More sci-tech scandals in China. I’ve blogged (here and here) about Chen Jin, the Shanghai engineer who has been fired from Shanghai Jiaotong University after being accused of faking what had been acclaimed as China’s first home-developed digital signal processor. In this week’s print edition of BusinessWeek, I have a story that looks at charges and countercharges involving other Chinese academics. The cases are important, but nobody ever died or suffered severe bodily harm from a fake DSP chip. The same can’t be said about the victims of two gruesome cases currently getting headlines in China, cases that dramatically show the severity of the country’s problems with fraud in the world of science and technology.
First, there’s the scandal surrounding a drugmaker called Qiqihar No. 2 Pharmaceutical Co., based in the northeastern province of Heilongjiang. The government has shut down Qiqihar and banned the sale of its drugs following the discovery that the company had used an industrial material called diglycol as a non-active ingredient in one of its medicines. Diglycol can cause acute kidney failure. Eleven people have been hospitalized after taking the diglycol-tainted medication, and five have died. Another case in the news now, just as frightening, involves a breast enlargement treatment called Ao Mei Ding that’s been on the market in China since 2000 and has led many of the 300,000 Chinese women who have taken it to suffer from painful, bloody or disfigured breasts. According to the China Daily, the government has banned the sale of Ao Mei Ding.

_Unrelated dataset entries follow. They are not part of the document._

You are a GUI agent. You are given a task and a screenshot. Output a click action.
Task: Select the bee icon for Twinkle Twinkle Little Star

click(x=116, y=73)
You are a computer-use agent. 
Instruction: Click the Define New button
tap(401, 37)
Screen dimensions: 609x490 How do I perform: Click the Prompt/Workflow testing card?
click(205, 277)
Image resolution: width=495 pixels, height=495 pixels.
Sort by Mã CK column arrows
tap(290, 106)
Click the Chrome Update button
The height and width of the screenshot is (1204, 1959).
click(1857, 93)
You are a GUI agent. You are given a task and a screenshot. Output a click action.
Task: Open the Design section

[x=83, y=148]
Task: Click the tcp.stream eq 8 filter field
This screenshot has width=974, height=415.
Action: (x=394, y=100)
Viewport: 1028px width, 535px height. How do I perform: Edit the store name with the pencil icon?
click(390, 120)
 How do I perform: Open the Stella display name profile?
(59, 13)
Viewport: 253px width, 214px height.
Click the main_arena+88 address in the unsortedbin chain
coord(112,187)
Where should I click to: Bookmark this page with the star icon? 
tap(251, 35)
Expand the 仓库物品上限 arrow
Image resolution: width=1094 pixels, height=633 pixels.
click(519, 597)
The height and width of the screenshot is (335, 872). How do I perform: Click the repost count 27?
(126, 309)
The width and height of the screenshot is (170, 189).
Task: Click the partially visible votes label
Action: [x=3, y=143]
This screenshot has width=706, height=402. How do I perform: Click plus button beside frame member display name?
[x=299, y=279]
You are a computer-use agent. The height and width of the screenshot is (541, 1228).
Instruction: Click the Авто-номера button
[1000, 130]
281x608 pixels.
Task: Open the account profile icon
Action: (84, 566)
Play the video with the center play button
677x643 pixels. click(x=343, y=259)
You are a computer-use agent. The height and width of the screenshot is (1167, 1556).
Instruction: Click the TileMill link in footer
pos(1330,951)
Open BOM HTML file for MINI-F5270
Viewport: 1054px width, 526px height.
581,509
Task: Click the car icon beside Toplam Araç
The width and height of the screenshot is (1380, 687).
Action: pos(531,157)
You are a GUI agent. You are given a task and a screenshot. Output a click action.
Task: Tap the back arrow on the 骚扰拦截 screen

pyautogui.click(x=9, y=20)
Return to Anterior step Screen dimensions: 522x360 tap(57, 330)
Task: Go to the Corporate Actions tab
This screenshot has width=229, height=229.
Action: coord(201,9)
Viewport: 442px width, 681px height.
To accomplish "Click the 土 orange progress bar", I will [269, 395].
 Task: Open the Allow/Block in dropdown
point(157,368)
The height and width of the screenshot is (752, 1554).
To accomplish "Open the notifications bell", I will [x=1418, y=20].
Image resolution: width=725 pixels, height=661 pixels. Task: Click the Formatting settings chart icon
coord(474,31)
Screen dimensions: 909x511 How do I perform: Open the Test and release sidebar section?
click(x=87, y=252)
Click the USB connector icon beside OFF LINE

Give the Chinese government credit: it is allowing the media to report on all of these scandals. Amidst all the turmoil, Beijing is trying to present the government as acting responsibly, forcing out officials responsible for allowing all of these misdeeds. “China has stepped up the accountability of officials in a drive to build a clean and efficient government,” declares the People’s Daily. But the scandals aren’t just about a few bad apples. The problems are the direct result of some basic problems in the way business gets done in China today. Consider the case of Ao Mei Ding. The company that makes it is owned by the Fu Hua Group of Shenzhen. What does Fu Hua own in addition to a pharma company? A small chain of hospitals – hospitals where women received Ao Mei Ding. In the U.S., it’s unthinkable for a Pfizer or a GlaxoSmithKline to own hospitals. Not in China. The China Daily also reports that Fu Hua back in the 1990s was a distributor of a similar product made by a Ukrainian company; when that partnership ended Fu Hua started making a version of its own. Foreign companies often complain about Chinese partners that end up becoming competitors by selling a similar product at a much lower price. And there’s the problem of what seems to be extremely lax supervision from government regulators: Ao Mei Ding won approval back in 2000, without thorough testing. And Qiqihar produced several other fakes, according to the People’s Daily. How did this happen? Here's the People’s Daily, describing the presence of the toxic ingredient diglycol: “The company’s quality inspectors failed to discover the problem.” If China wants to be taken seriously as a place for discoveries of new medical treatments and production of new drugs, we’ll need explanations better than that.